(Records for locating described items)
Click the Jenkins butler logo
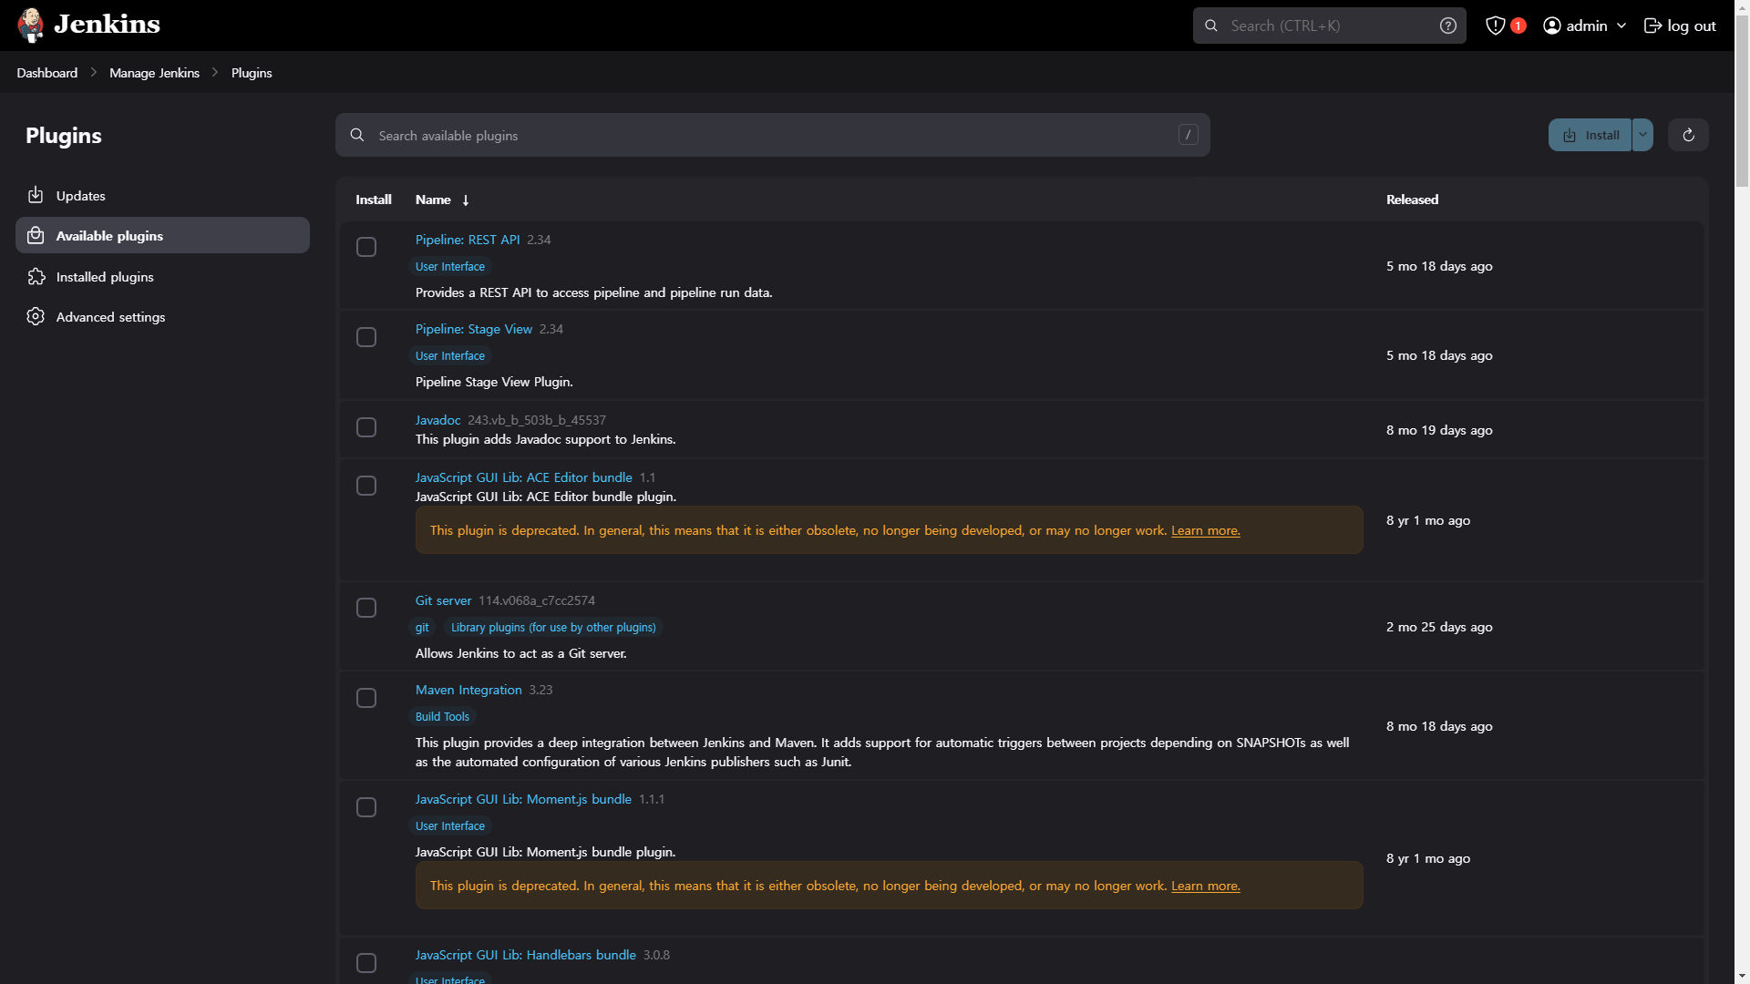This screenshot has width=1750, height=984. coord(31,25)
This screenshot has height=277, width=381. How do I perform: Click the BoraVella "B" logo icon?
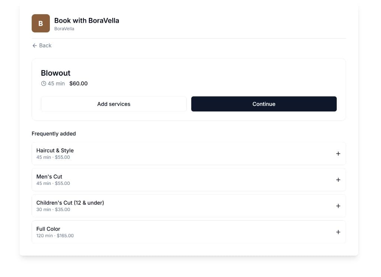[x=41, y=23]
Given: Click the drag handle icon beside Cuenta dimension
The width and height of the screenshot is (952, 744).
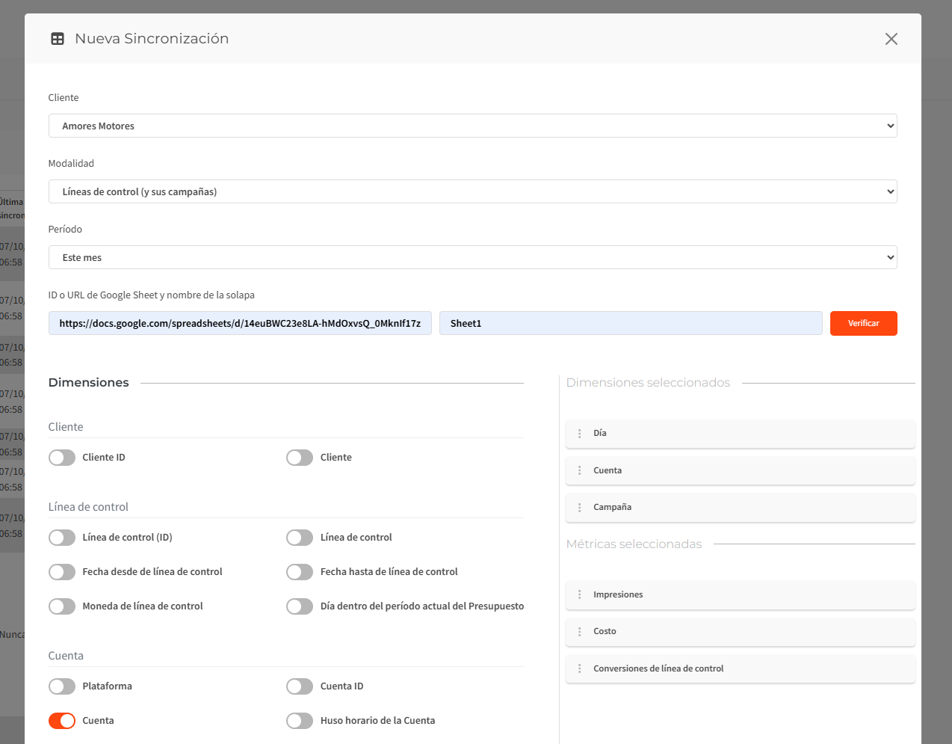Looking at the screenshot, I should click(580, 470).
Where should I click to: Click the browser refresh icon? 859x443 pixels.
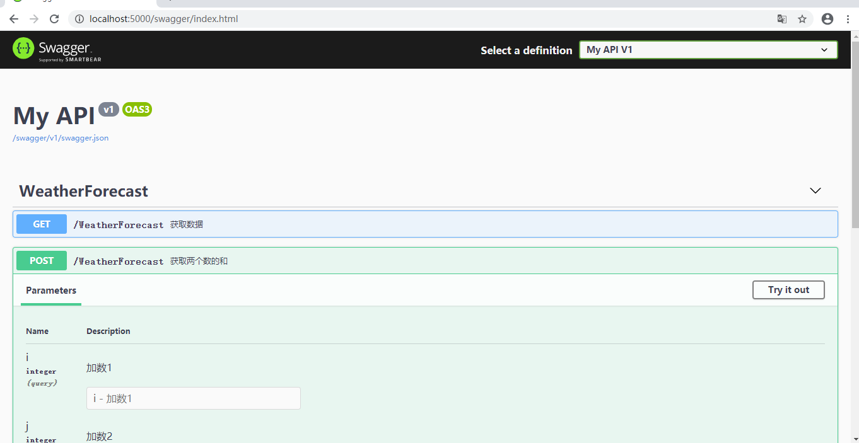pos(54,19)
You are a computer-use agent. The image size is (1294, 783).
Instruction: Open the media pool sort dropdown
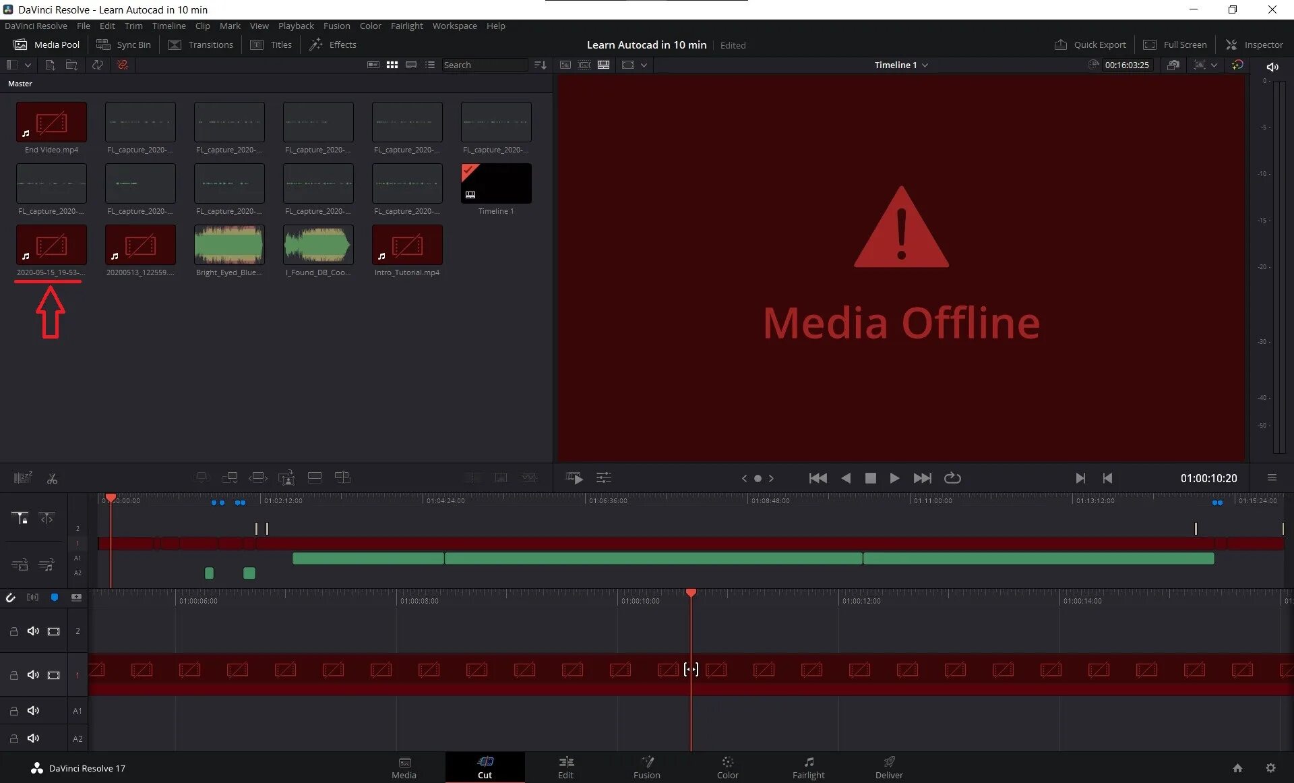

The request :: Put each line of the listing above into a JSON list of strings, one string per line, leaving out blank lines and the pictures.

Answer for the task ::
[
  "Click the Jenkins butler logo",
  "This screenshot has width=1750, height=984. coord(31,25)",
  "This screenshot has height=277, width=381. How do I perform: Click the BoraVella \"B\" logo icon?",
  "[x=41, y=23]",
  "Given: Click the drag handle icon beside Cuenta dimension",
  "The width and height of the screenshot is (952, 744).",
  "Looking at the screenshot, I should click(580, 470).",
  "Where should I click to: Click the browser refresh icon? 859x443 pixels.",
  "pos(54,19)",
  "You are a computer-use agent. The image size is (1294, 783).",
  "Instruction: Open the media pool sort dropdown"
]